O projeto sobre o pagamento do abono do Fundeb aos funcionários da Educação de Franca foi encaminhado pelo prefeito Alexandre Ferreira (MDB) à Câmara Municipal. O projeto Gratificação de Valorização do Ensino Municipal propõe pagamento variável e anualmente, considerando diversos critérios como o grau de escolaridade e o tempo efetivo de exercício profissional.
Mas antes mesmo de ir à votação, o projeto já causa divergência, com os representantes da categoria se posicionando contra os critérios de pagamento definidos pelo prefeito. Por conta disso, a Câmara convocou a secretária de Educação, Márcia Gatti; o procurador jurídico da Prefeitura, Eduardo Campanaro; a presidente do Conselho Municipal do Fundeb, Andréia Braguim; Wander Rossi, do Conselho Municipal da Educação; e Fernando Nascimento, do SindServ, para debaterem juntos o assunto nesta sexta-feira, 11, na Câmara.
“Nesta sexta-feira, teremos uma reunião na Câmara para discutir esse projeto do Fundeb. Vários vereadores estão tendo algumas alegações. Foi realizada uma explanação nesta semana no gabinete (do prefeito), mas muitos vereadores não puderam comparecer”, anunciou o vereador Carlinho Petrópolis (PL), presidente da Comissão Justiça e Redação.
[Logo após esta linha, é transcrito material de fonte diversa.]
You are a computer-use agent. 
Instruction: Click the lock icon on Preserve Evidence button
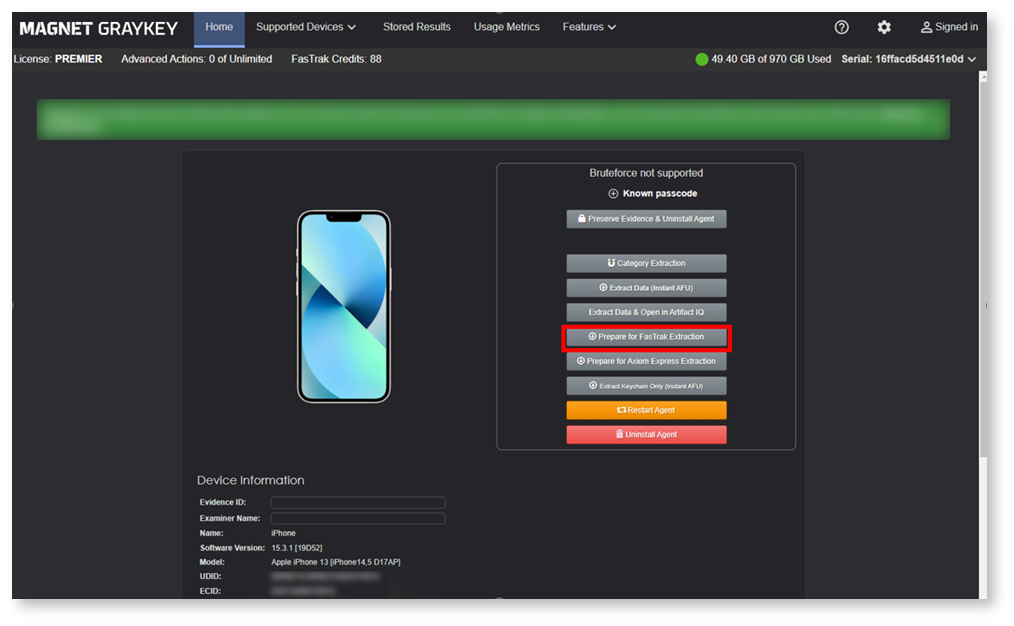pyautogui.click(x=582, y=218)
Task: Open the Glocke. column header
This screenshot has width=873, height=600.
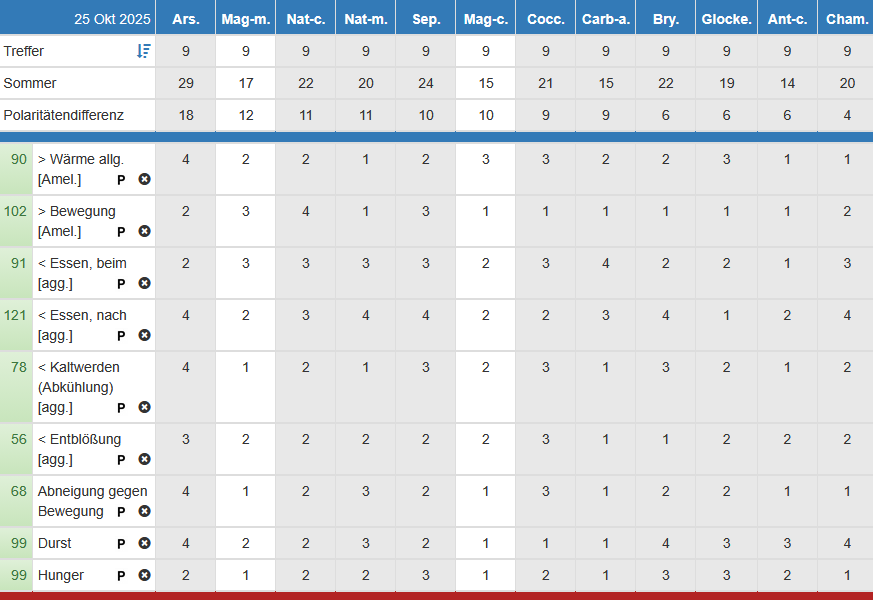Action: 727,19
O presidente do SindServ (Sindicato dos Servidores Municipais de Franca), Fernando Nascimento, já se posicionou contra alguns pontos apresentados no projeto do Executivo. “O prefeito está criando restrições para reduzir o valor do pagamento. Todos seriam beneficiados com um rateio por jornada e por função. Mas pelas normas que ele está criando, há regras que não são viáveis para este ano, como assiduidade, num ano com problemas da pandemia", disse Nascimento.
"Na rede de professores, o prefeito está propondo titulação, mestrado e cursos, ou seja: pagar mais para essas pessoas e menos para outras. Isso é injusto neste momento”, completou.
De acordo com o Projeto de Lei, o valor do bônus que cada servidor da Educação Básica da Rede Municipal será calculado de acordo com quatro critérios: "Titulação e Exercício Profissional na Rede Municipal de Ensino; Assiduidade; Superação das metas estabelecidas nas avaliações das Unidades Escolares do ensino público municipal e da meta estabelecida para a Rede Municipal de Ensino; e Jornada de Trabalho".
Como a Prefeitura não gastou o mínimo estipulado pela Lei do Fundeb em 2021, sobraram 17,28% da verba, o que representa R$ 25 milhões. O Executivo poderia usar esse total para pagar o abono, mas optou por utilizar apenas 7,28%, sendo R$ 10,9 milhões, como determina a Lei.
“Esses R$ 10,9 milhões, ele (prefeito) é obrigado aplicar no rateio do abono aos servidores, mas ele poderia utilizar o total (R$ 25 milhões), o que é a vontade dos servidores e o justo”, defendeu Andréia.
A reportagem procurou o setor de Finanças da Prefeitura, nesta quarta-feira, 9, através da assessoria de Comunicação, para explicar o que a administração fará com o restante do dinheiro -cerca de R$ 14 milhões -, mas não obteve resposta até a publicação deste texto.